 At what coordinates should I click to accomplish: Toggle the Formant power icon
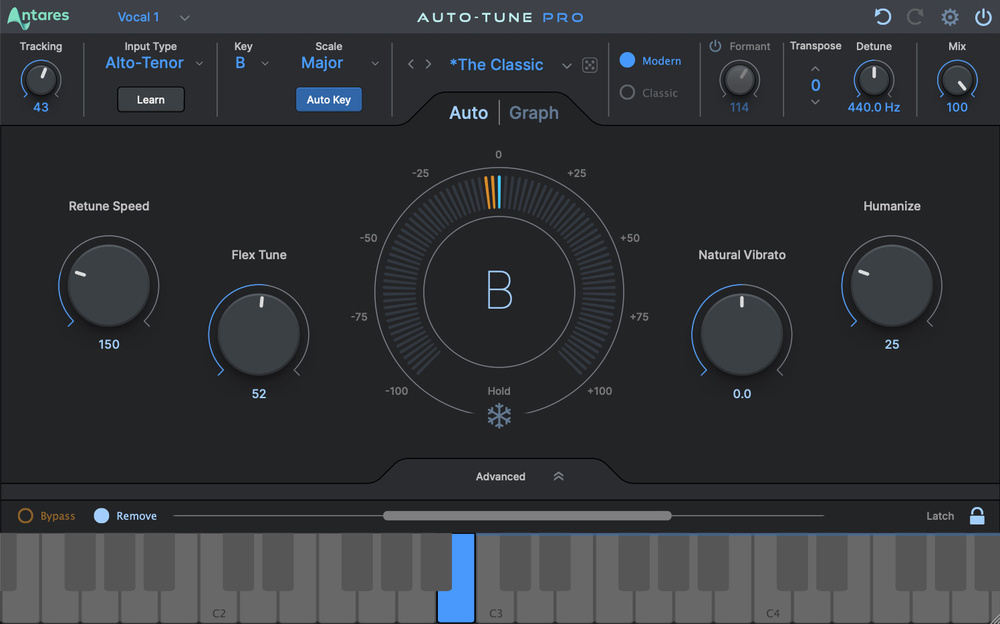pos(715,46)
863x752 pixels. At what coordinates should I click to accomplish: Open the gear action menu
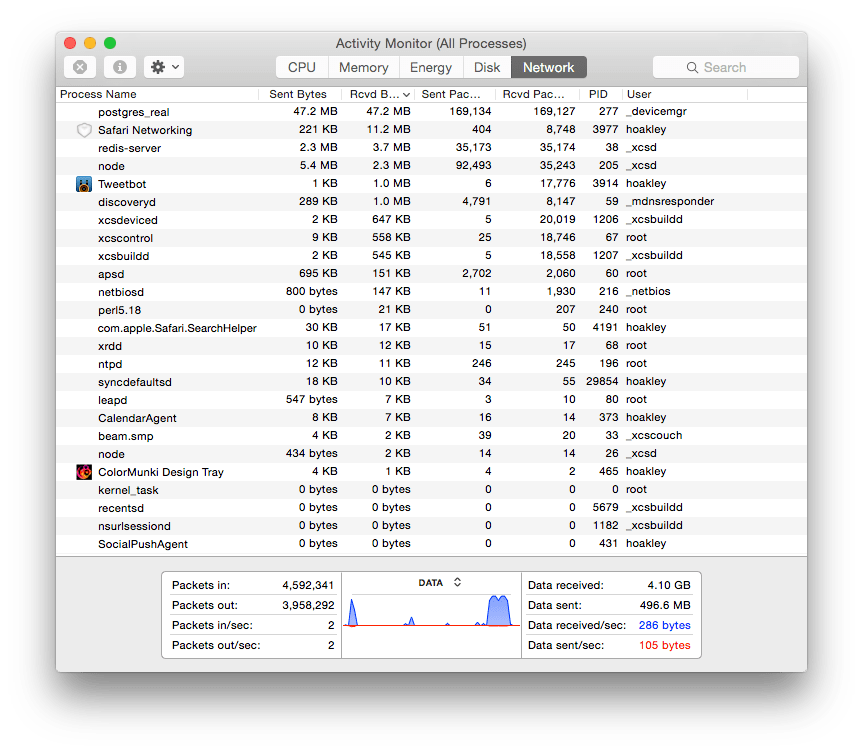[x=164, y=67]
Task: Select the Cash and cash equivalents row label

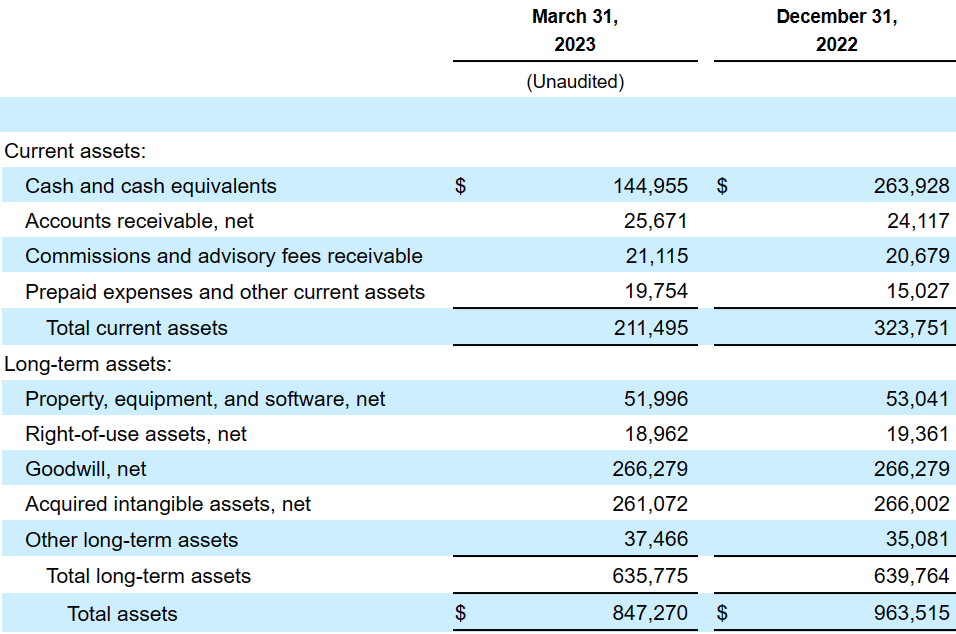Action: (x=151, y=186)
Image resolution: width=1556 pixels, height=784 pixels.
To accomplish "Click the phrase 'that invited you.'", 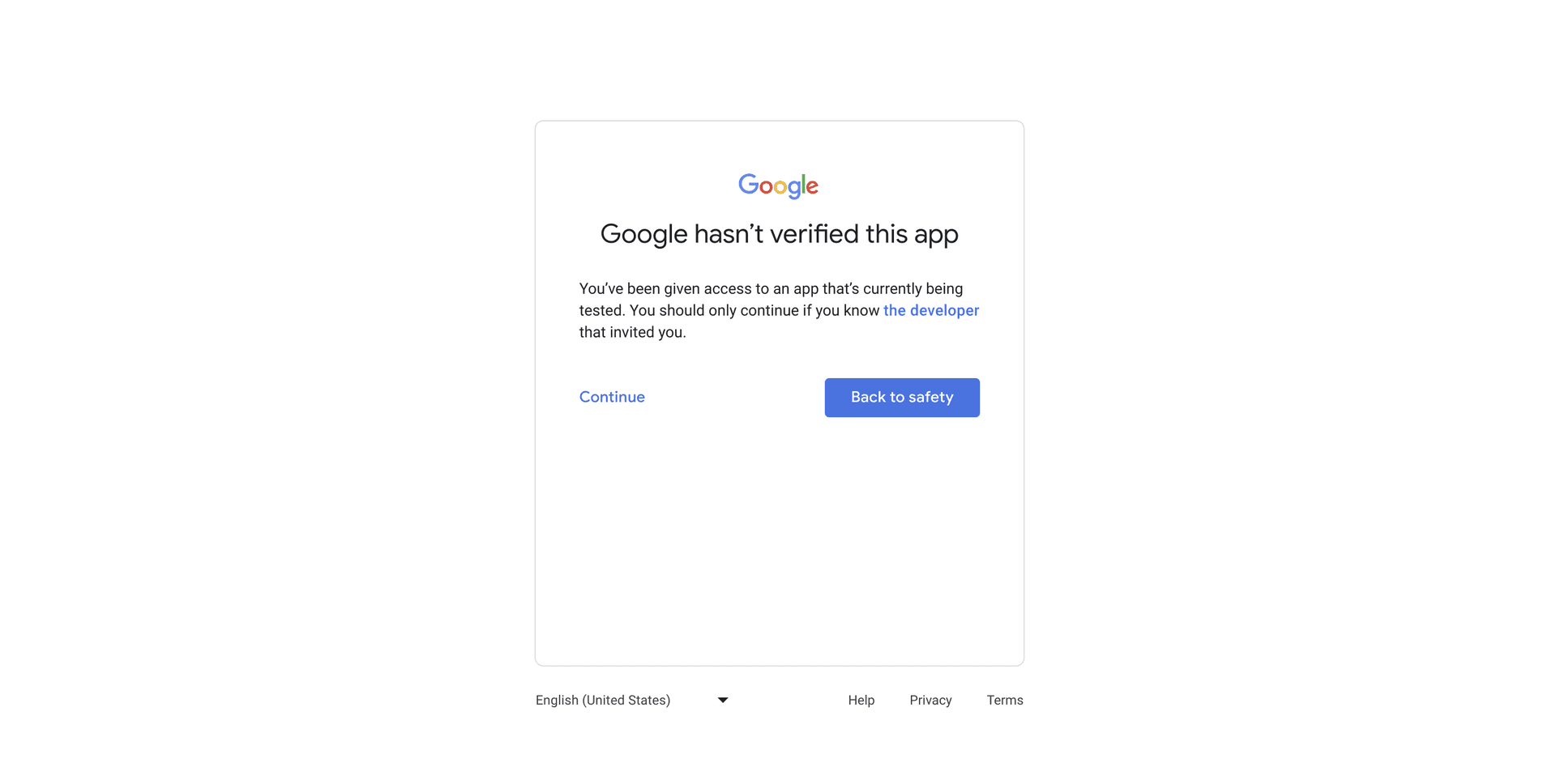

ABOUT THIS TASK
Please give a word-for-word transcript of the lines from the one holding "Image resolution: width=1556" through the final line of the entries, both ends kept, with no pictures.

COMPLETED TASK
Image resolution: width=1556 pixels, height=784 pixels.
To accomplish "Click the phrase 'that invited you.'", 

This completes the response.